Later that afternoon, Mr. Zaslav convened his brain trust in a building where Jack Warner, a Hollywood mogul from an earlier era, worked from the 1930s to the 1960s.

They agreed that CNN+ was eating up too many resources, and that its potential as a digital destination could not justify its tiny audience and enormous cost. Mr. Perrette, phoning in from London, said it was time to cease operations. Mr. Zaslav agreed.

Over the next week, the Zaslav team finalized the details. Mr. Licht, along with Adria Alpert Romm, the Warner Bros. Discovery chief people officer, argued that CNN+ employees should receive three months of pay and a chance to remain at the company; anyone laid off would receive an additional six months of severance.

Early on April 21, Mr. Licht broke the news to top CNN officials that the service would end on April 30. Mr. Morse was also not told until that morning. Mr. Licht phoned Mr. Wallace, Ms. Cornish and other top anchors to say CNN would try to find a place for them. The shows hosted by Ms. Cornish and Ms. Longoria had not yet started.
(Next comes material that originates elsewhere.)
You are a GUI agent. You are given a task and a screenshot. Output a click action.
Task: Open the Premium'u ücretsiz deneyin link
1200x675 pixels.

Supporters of CNN+ lamented that the streaming service was not given much of a chance, and argued that the decision was harmful to the CNN brand, a misstep that would leave the network unprepared for a future where few Americans still watch cable TV.

For the rank-and-file, it was a brutal blow. Commiserating over doughnuts, employees were told by Rebecca Kutler, CNN+’s head of programming, that they were not required to come into the office if they did not have a specific responsibility.

Kasie Hunt, who left a MSNBC job for CNN+, ended her final show on Friday with a tribute to her staff. “They left stable jobs, some of them moved across the country, they all took huge risks,” she said. “If you are hiring journalists, they are the best in class.”